TAREFAS E EXERCÍCIOS:
**A.** Segundo o trecho fornecido, a quais dois romances de Yan Lianke o cronista voltou?
**B.** Determine quantas linhas dos registros contêm a palavra "Habas". Informe somente o número.

TRECHO FORNECIDO:
↓

A China vista pela leitura (parte 4 - A)

| 19.07.24 - 16:05 A China vista pela leitura (parte 4 - A) Escritor chinês Yan Lianke (foto: Lit Hub)Diante da obra do escritor chinês Yan Lianke (1958), este cronista vive um dilema, pois o desejável é falar apenas de literatura e viagens – tema central desta série de crônicas, sem criar um texto que se transforme em gangorra ou uma pesquisa entre se você é contra ou a favor do regime ou governo da China, o partido único, etc., mas o cronista ama a literatura chinesa e seu povo e isso é impensável.
 
Portanto, penso: é possível falar apenas de literatura e esquecer os males do governo, onde talvez um caso notável seja pensar em Dostoiévski e no czar Nicolau I ou em Alexander Solzhenitsyn e o regime comunista soviético.
 
Nessa hesitação, muito antes de escrever sobre esse autor que tem na ironia e na sátira seus pontos fortes, seu meio de expressão, consultei amigos chineses sobre a literatura de Yan Lianke e voltei aos seus dois romances que ele havia lido antes da recente viagem à China - "O sonho da aldeia Ding" e "A serviço do Povo".

↑

REGISTROS DO EXERCÍCIO:

↓

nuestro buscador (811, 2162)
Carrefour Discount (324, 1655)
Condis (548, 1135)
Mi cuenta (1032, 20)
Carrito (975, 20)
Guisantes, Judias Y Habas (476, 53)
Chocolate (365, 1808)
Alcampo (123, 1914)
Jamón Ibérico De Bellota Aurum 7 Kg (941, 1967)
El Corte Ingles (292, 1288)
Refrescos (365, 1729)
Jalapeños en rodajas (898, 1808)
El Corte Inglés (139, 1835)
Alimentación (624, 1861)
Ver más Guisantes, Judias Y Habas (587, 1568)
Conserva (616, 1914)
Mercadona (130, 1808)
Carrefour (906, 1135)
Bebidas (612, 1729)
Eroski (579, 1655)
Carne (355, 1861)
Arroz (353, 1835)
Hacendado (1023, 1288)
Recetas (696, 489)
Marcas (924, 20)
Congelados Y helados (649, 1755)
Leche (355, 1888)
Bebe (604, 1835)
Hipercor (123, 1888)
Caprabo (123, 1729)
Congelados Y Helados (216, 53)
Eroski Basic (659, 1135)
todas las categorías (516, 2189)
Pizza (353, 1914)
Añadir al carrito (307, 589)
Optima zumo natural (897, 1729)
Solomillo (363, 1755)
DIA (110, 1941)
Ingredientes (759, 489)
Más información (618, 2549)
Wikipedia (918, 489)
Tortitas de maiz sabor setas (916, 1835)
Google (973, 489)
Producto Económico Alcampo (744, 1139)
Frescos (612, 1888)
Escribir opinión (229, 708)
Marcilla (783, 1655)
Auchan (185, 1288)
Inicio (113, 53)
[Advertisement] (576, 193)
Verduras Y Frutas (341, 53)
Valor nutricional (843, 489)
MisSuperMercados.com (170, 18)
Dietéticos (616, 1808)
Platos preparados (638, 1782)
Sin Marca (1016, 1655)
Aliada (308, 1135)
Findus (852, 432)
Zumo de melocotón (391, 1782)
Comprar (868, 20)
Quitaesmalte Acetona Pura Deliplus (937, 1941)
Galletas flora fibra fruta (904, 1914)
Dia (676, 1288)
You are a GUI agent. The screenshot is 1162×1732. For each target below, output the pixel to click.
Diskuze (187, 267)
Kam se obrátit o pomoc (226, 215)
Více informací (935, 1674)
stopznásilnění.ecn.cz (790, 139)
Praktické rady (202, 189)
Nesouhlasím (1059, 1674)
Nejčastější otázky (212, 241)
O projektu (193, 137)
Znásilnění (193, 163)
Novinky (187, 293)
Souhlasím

↑

RESPOSTAS ESPERADAS:
**A.** "O sonho da aldeia Ding" e "A serviço do Povo".

**B.** 2